● **TEXT PROVIDED**
+-------+

But Oh! the Gadarenes themselves were the swine, viler than those the devils entered and drowned; yea, they were worse possessed than the swine, and drowned in a more fearful deep, by the craft of those devils. And that was their plot. The devils, knowing how fast the hearts of the owners were linked to their swine, thought it likely that the swine being drowned, they would follow, would drown themselves in the rejecting of Jesus Christ. And they did so. How many who read or hear this with indignation, yet, possibly, do little better in their hearts,-cleaving to their herds, or other goods, gains, or pleasures, or any thing of this earth, and in the love of these, refusing Jesus Christ! Think it not a harsh word, but take heed ye be not such; for of the multitudes to whom Christ is offered, there are very few whose hearts do really open to him, and receive him. But Oh, happy they that do! This was the clearest instance of perfect misery, and yet, they were scarcely at all to be pitied, being the choosers and devisers of it themselves: They besought Jesus to depart, that is, besought life and blessedness to go from them. And what does a sinner, when he turns out and rejects motions and inspirations of holiness, lest his lusts and pleasures of sin should be lost, but dismiss Jesus, lest the swine should be drowned?

CHAPTER IX.

+-------+

● **GOAL**
In the passage about the Gadarenes, what did the Gadarenes beseech Jesus to do?

● **DATA ROWS**
+-------+

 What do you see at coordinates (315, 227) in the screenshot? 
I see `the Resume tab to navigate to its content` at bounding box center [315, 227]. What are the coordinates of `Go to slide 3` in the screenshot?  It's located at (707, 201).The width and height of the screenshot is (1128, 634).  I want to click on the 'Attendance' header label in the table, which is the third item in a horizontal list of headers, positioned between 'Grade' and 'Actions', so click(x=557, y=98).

+-------+

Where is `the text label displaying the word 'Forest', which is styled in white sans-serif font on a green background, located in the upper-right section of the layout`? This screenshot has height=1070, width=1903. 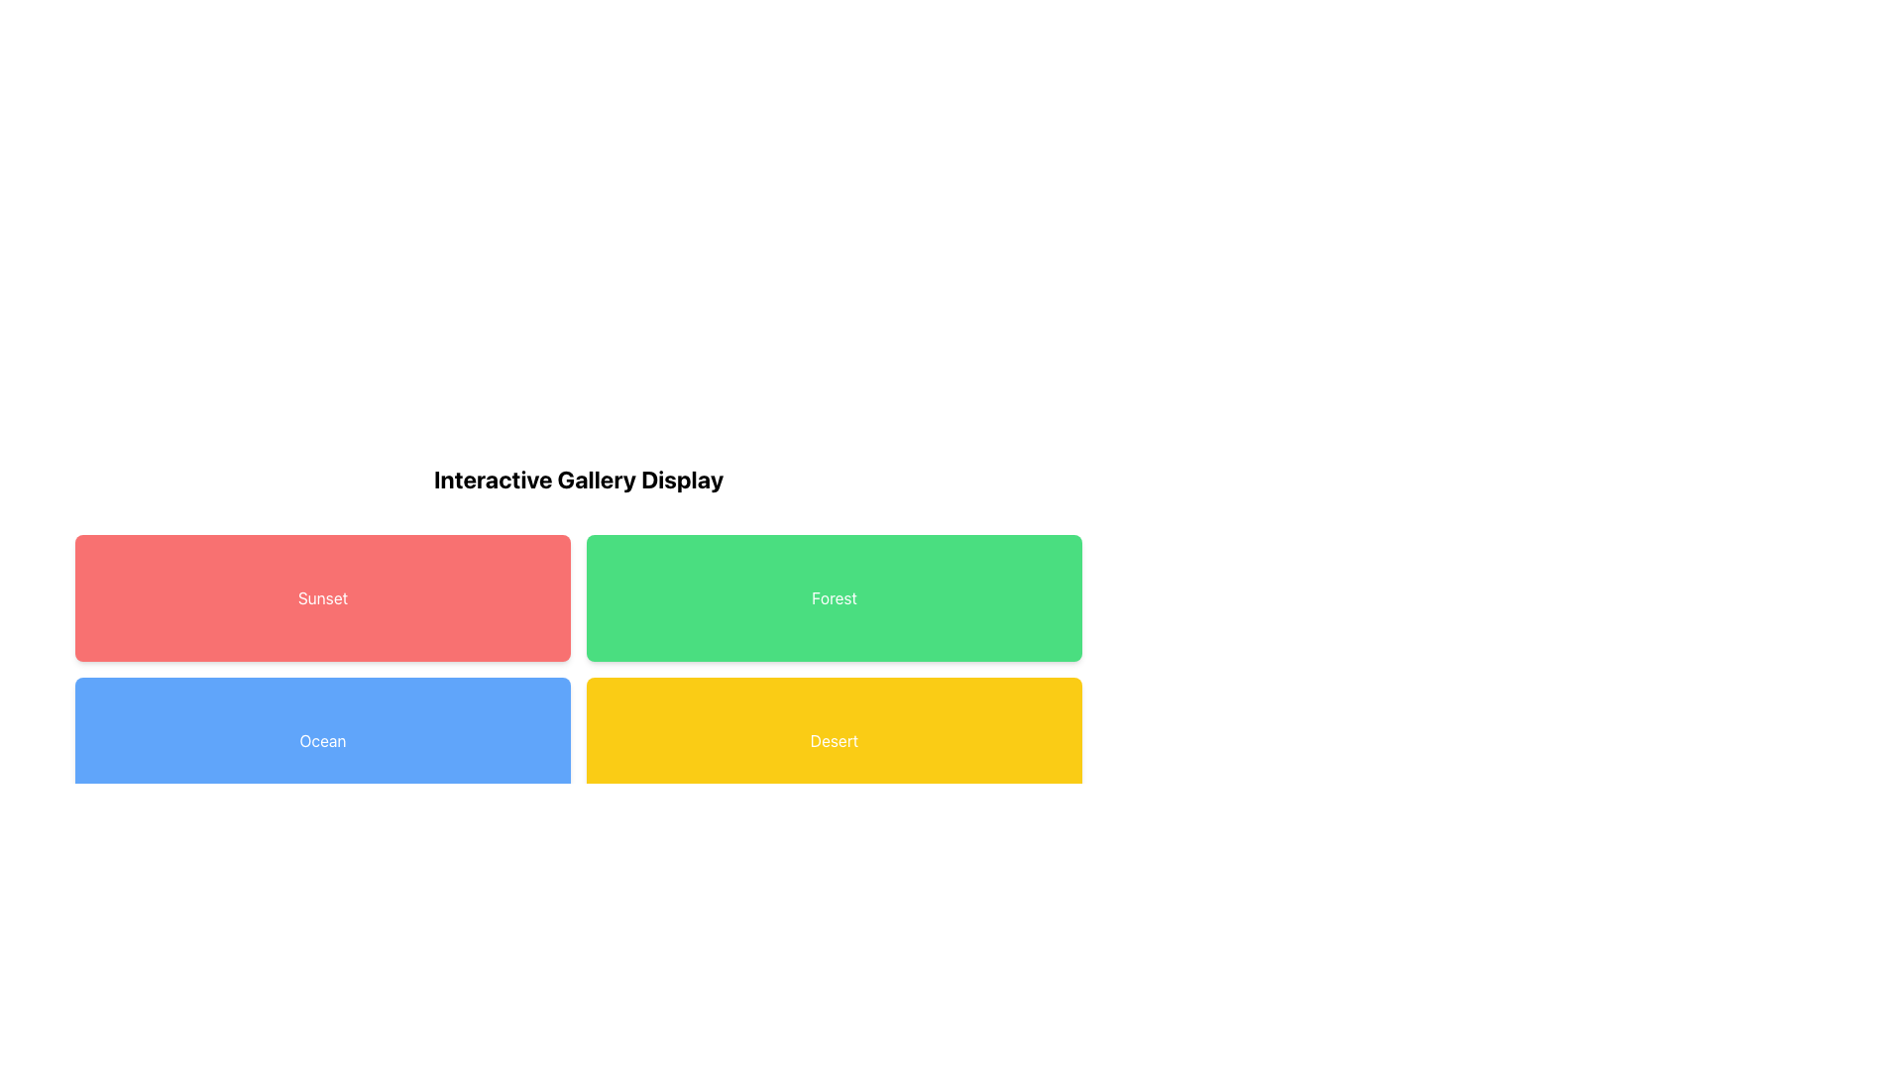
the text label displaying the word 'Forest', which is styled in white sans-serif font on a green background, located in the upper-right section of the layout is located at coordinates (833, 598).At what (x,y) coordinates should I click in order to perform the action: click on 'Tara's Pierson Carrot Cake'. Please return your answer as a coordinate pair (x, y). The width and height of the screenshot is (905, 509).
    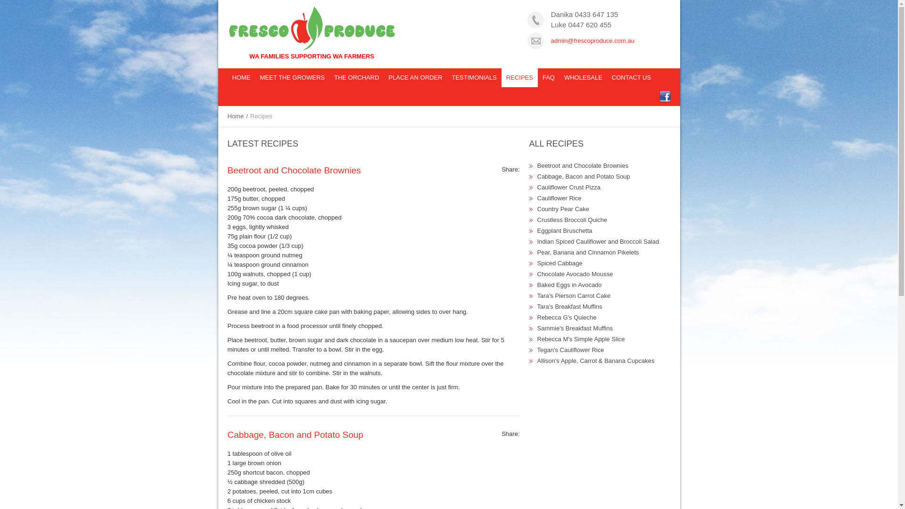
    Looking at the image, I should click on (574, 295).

+-------+

● **TASK RESPONSE**
They besought Jesus to depart.